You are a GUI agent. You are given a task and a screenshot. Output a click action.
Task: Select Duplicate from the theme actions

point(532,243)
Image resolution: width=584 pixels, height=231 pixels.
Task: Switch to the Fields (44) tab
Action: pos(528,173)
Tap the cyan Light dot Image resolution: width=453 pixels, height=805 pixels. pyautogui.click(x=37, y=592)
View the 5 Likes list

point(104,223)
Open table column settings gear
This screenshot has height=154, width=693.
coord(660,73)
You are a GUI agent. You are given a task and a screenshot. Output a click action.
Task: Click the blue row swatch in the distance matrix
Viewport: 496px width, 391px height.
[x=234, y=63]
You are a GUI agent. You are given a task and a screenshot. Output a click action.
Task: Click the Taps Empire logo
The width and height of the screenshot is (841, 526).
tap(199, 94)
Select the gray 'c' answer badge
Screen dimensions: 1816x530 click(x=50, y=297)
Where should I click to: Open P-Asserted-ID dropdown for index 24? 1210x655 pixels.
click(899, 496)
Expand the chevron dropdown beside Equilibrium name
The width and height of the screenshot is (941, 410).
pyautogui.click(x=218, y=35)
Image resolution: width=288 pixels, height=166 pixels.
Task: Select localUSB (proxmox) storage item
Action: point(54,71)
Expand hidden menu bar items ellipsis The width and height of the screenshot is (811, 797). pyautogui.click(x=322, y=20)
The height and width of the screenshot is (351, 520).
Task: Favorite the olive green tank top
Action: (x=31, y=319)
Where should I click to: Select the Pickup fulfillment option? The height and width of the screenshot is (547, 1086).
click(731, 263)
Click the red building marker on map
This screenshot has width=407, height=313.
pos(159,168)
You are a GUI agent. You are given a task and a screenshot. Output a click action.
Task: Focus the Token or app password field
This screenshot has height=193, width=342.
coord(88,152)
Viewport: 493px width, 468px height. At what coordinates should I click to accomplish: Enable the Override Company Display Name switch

WHAT THE TASK ASKS: Find where the line with "Task: Select Duplicate from the theme actions" sits in the material above, then copy exactly from it through the line with "Task: Focus the Token or app password field". Add no other line.

OUTPUT:
Task: Select Duplicate from the theme actions

point(532,243)
Image resolution: width=584 pixels, height=231 pixels.
Task: Switch to the Fields (44) tab
Action: pos(528,173)
Tap the cyan Light dot Image resolution: width=453 pixels, height=805 pixels. pyautogui.click(x=37, y=592)
View the 5 Likes list

point(104,223)
Open table column settings gear
This screenshot has height=154, width=693.
coord(660,73)
You are a GUI agent. You are given a task and a screenshot. Output a click action.
Task: Click the blue row swatch in the distance matrix
Viewport: 496px width, 391px height.
[x=234, y=63]
You are a GUI agent. You are given a task and a screenshot. Output a click action.
Task: Click the Taps Empire logo
The width and height of the screenshot is (841, 526).
tap(199, 94)
Select the gray 'c' answer badge
Screen dimensions: 1816x530 click(x=50, y=297)
Where should I click to: Open P-Asserted-ID dropdown for index 24? 1210x655 pixels.
click(899, 496)
Expand the chevron dropdown beside Equilibrium name
The width and height of the screenshot is (941, 410).
pyautogui.click(x=218, y=35)
Image resolution: width=288 pixels, height=166 pixels.
Task: Select localUSB (proxmox) storage item
Action: point(54,71)
Expand hidden menu bar items ellipsis The width and height of the screenshot is (811, 797). pyautogui.click(x=322, y=20)
The height and width of the screenshot is (351, 520).
Task: Favorite the olive green tank top
Action: (x=31, y=319)
Where should I click to: Select the Pickup fulfillment option? The height and width of the screenshot is (547, 1086).
click(731, 263)
Click the red building marker on map
This screenshot has width=407, height=313.
pos(159,168)
You are a GUI agent. You are given a task and a screenshot. Output a click action.
Task: Focus the Token or app password field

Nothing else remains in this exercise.